Sul tema interviene anche il sindaco di Viadana Nicola Cavatorta, ricordando come il nuovo PGT (Piano di Governo del Territorio) di Viadana sia stato predisposto per integrarsi anche con la questione legata al completamento dell’infrastruttura. “È sempre rimasto aperto il dialogo con l’istituzione provinciale per proseguire con l’iter relativo all’ultimo tratto della gronda nord. Già nei mesi scorsi ci eravamo resi disponibili a proseguire con la variante al nuovo Piano di Governo del Territorio al fine di agevolare le fasi operative. Speriamo a breve di avere ulteriori buone notizie.”
La palla passa ora alla Conferenza dei Servizi per l’approvazione definitiva del progetto. L’opera, il cui costo è quantificato in 9.500.000 euro, vedrà contributi compositi da diversi enti istituzionali.
La parte più consistente è stanziata da Regione Lombardia con 6.928.000 euro. A queste risorse vanno aggiunti ulteriori 172.000 euro, frutto di un contributo statale (fondo per la progettazione definitiva ed esecutiva, stanziato dalla Legge di Bilancio 2020 (L.27.12.2019 n.160) per gli interventi di messa in sicurezza del territorio e delle strade). Sempre il Pirellone ha ‘rilanciato’ il proprio impegno con un ulteriore stanziamento di 2.100.000 euro (aggiornamento ‘Piano Lombardia’). Infine, gli ultimi 300.000 euro sono messi sul piatto, tramite risorse proprie di bilancio, dall’ente provinciale rappresentato dal presidente Carlo Bottani.

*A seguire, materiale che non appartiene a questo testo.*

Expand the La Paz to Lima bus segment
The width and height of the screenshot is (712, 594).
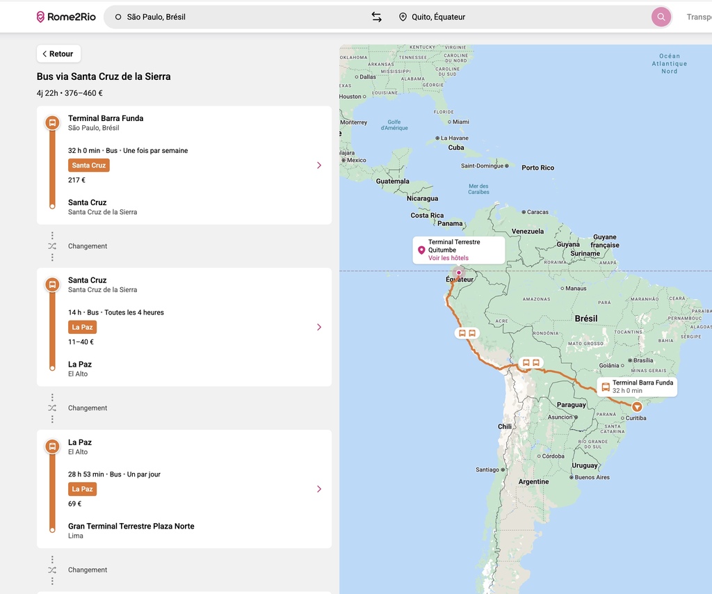coord(319,489)
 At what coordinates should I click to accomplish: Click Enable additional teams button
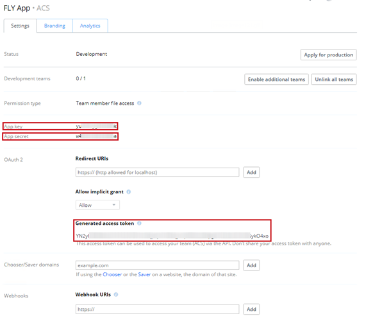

Sulla sinergia in essere, i due enti hanno ribadito l’impegno condiviso ed intrapreso per il concretizzarsi dell’ultimo tratto della Gronda Nord: “Provincia di Mantova e Comune di Viadana, secondo le rispettive competenze, si sono dichiarate disponibili a mettere in atto tutte le intese e le azioni necessarie alla realizzazione dell’opera mediante la stipula di apposito Accordo per ottimizzare tutte le fasi del procedimento sia in fase di progettazione che di esecuzione”.